Quién sabe cómo habría llegado hasta allí, y cuánto tiempo llevaría en precario equilibrio amenazando con rodar hasta la garganta de la Camorza. Muchas veces, en la soledad de mis paseos por la Pedri, me siento frente a sus muros graníticos y juego a reconstruir el puzzle de lajas caídas y piedras caballeras que salpican el paisaje. Pienso en lo insignificantemente breve que es la duración de la vida, un fugaz parpadeo, en medio de ese caos de rocas que me rodea por todas partes y en el sinsentido que supone pasársela refunfuñando por pequeñeces…
Y sigo jugando.
Mientras esperábamos la salida de la Luna llena ellos también jugaban.

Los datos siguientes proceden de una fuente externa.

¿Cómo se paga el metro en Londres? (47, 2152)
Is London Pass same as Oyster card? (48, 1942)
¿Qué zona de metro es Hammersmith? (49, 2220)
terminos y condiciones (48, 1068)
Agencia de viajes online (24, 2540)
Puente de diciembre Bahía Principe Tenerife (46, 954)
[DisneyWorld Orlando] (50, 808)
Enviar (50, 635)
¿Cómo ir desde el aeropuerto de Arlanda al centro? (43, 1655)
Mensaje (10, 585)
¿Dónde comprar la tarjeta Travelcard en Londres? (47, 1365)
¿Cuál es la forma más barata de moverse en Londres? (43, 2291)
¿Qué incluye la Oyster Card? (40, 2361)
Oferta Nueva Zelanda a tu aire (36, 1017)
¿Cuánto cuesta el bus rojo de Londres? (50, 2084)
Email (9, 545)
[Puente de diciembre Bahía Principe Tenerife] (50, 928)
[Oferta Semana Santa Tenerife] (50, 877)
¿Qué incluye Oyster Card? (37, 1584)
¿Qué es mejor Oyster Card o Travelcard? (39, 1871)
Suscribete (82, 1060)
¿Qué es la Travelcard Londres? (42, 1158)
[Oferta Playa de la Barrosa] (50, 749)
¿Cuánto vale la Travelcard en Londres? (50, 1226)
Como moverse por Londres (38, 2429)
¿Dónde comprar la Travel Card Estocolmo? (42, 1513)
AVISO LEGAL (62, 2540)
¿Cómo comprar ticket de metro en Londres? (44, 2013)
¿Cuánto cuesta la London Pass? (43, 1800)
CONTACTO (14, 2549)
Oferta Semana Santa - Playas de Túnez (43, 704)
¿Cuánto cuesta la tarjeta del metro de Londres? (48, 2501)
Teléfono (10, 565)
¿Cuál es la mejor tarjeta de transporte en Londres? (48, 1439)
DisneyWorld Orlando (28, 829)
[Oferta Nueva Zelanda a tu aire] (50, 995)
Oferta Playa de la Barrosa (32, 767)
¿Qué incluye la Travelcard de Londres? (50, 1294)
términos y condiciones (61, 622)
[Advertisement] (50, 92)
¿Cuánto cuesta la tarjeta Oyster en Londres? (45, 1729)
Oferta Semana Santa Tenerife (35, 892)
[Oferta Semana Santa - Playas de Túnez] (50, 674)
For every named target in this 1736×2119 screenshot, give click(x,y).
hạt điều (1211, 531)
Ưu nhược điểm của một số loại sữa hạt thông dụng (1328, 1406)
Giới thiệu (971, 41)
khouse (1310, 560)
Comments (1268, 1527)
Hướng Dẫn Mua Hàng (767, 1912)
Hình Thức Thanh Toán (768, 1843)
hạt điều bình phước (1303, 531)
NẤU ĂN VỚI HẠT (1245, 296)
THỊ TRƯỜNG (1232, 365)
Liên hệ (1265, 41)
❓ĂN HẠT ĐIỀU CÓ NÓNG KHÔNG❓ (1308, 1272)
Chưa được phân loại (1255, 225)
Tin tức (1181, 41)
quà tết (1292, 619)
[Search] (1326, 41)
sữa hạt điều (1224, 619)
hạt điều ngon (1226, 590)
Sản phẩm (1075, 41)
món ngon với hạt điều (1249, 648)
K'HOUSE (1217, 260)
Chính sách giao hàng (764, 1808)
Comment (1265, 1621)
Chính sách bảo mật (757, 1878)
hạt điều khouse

La pequeña mole les desafiaba con sus vértices angulosos y sus cristales afilados de cuarzo y feldespato. “Venga, subid si tenéis agallas”, parecía decirles esbozando una media sonrisa con forma de diaclasa.
La Luna llena se asomó tímidamente entre las nubes justo en el instante en el que ella se agarró con decisión al canto bueno y flotó sobre el cielo de Madrid. Esa misma decisión que le había llevado a saltar del sofá un par de horas antes cuando le llegó un inesperado “¿te vienes?” al móvil.
Porque llenar este breve y fugaz parpadeo de pequeñas e insignificantes locuras es algo que siempre merece la pena.